Name: Jeff Wise
Hometown: Charlotte, NC
Education: BA Colgate University, MFA NYU Graduate Acting
Favorite Credits: Co-Founder/Artistic Director of Wheelhouse Theater Company
Why theater?: Because it matters.
Tell us about DANNYKRISDONNAVERONICA: This play is about how lives get bumped off an expected track, and finding your way forward again. Kids change things...kids change everything. For these two couples, the introduction of kids into their lives brings them up against themselves as individuals, and as a couple. Kids are mirrors, and we are forced to look at ourselves as people when we have them. In this play we watch Danny, Kris, Donna and Veronica desperately search for balance in an otherwise chaotic life, and it's absurdly funny, and also very moving.
What inspired you to direct DANNYKRISDONNAVERONICA?: I asked Larry for any plays he may have that I could read while working with him on his play "In the Room" that was previously co-produced by Wheelhouse and Slant Theatre Company. He, knowing I have 3 kids 7 and under, coyly smiled and said "Oh yeah, I have something for you!" I read DANNYKRISDONNAVERONICA and instantly connected to it. There are moments in this play where its quite clear Larry was perched on my window sill while writing it. I have come to find out in my personal life that "the reasons we get together are hardly the reasons we decide to stay together"...and I think we see this truism play out in this play.
What kind of theater speaks to you? What or who inspires you as an artist?: I love highly physical and inventive theater. I'm always looking for that moment when I am watching a play whereIi lean in and think to myself "what the f*ck?!?", but not in the "what the hell are you doing you've lost me kind of way" but in the "wow I did not see that coming and I'm fascinated" kind of way. I also firmly believe that every play absolutely hinges on what is happening between two or more people in a given set of imagines circumstances...if you don't have that, and that isn't fully realized in a truthful, risky, skinny-branch kind of way, then the rest is meaningless. I saw a play the other day that was SUPER creative and imaginative in terms of staging and physical play, but I ended up being bored by intermission because where they succeeded in creative play, they horribly lacked in investing in the telling the story. And the story is pretty darn compelling. So......to me, it's "tell the story first", the rest is there to support.

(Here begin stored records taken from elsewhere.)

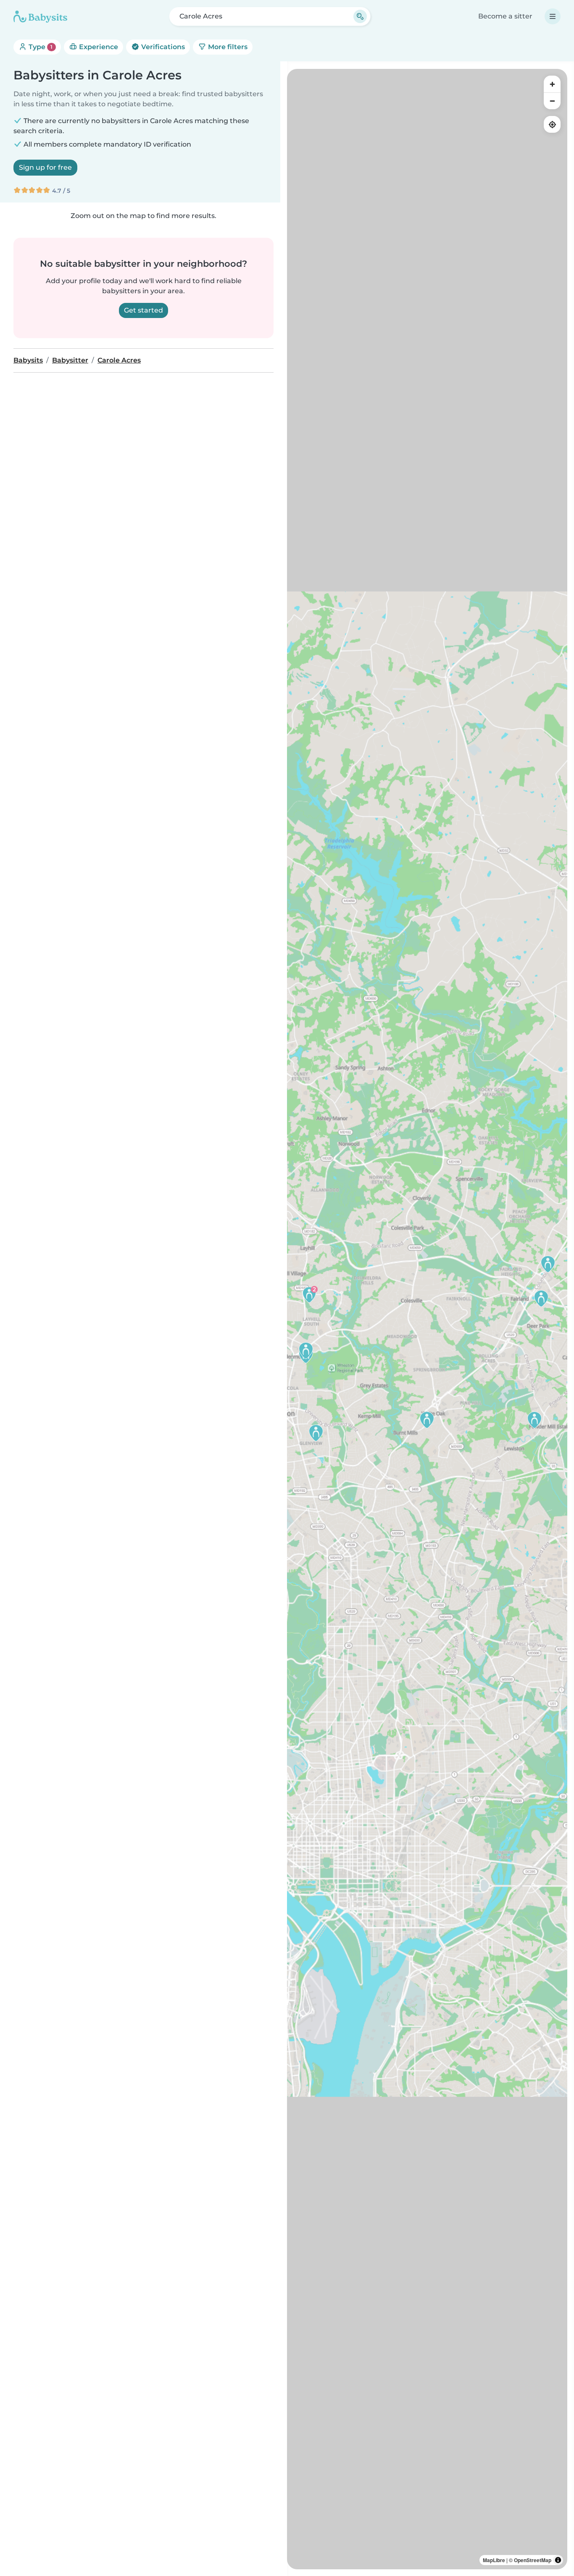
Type (40, 47)
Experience (97, 47)
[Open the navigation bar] (553, 16)
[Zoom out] (552, 100)
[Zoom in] (552, 84)
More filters (227, 47)
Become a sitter (505, 16)
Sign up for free (45, 167)
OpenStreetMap (532, 2560)
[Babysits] (40, 16)
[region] (427, 1319)
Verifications (162, 47)
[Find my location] (552, 124)
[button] (534, 1420)
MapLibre (494, 2560)
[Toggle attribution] (558, 2560)
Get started (143, 310)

If you could work with anyone you’ve yet to work with, who would it be?: "yet" to work with...well, that's about the whole world of artists that are brilliant in their own rights. But in my little corner of the earth, I would love to work with (read: learn from) Sam Gold and Ivo Van Hove.
What show have you recommended to your friends?: Othello at NYTW
Who would play you in a movie about yourself and what would it be called?: Ryan Gosling minus 15 lbs. "A happy stack of sad"
If you could go back in time and see any play or musical you missed, what would it be?: The original production of Hamlet
What’s your biggest guilty pleasure?: Ice Cream
If you weren’t working in theater, you would be _____?: A professional golfer
What’s up next?: I'm hoping to devise a play based on the brilliant book "Sex at Dawn"...but before the that...the beach!